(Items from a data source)
....
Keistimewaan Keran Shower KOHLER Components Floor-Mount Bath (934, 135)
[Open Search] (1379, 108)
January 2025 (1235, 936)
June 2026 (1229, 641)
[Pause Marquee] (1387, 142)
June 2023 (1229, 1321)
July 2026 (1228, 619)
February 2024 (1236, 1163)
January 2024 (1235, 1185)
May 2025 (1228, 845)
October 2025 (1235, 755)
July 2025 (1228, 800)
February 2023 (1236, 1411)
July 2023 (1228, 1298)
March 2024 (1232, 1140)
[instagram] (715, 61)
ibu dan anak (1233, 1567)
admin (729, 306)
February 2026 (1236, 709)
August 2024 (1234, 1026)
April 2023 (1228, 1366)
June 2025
....
* **EXERCISE DESCRIPTION**:
Give back all of the entries exactly as written.

* **EXERCISE ANSWER**:
Keistimewaan Keran Shower KOHLER Components Floor-Mount Bath (934, 135)
[Open Search] (1379, 108)
January 2025 (1235, 936)
June 2026 (1229, 641)
[Pause Marquee] (1387, 142)
June 2023 (1229, 1321)
July 2026 (1228, 619)
February 2024 (1236, 1163)
January 2024 (1235, 1185)
May 2025 (1228, 845)
October 2025 (1235, 755)
July 2025 (1228, 800)
February 2023 (1236, 1411)
July 2023 (1228, 1298)
March 2024 (1232, 1140)
[instagram] (715, 61)
ibu dan anak (1233, 1567)
admin (729, 306)
February 2026 (1236, 709)
August 2024 (1234, 1026)
April 2023 (1228, 1366)
June 2025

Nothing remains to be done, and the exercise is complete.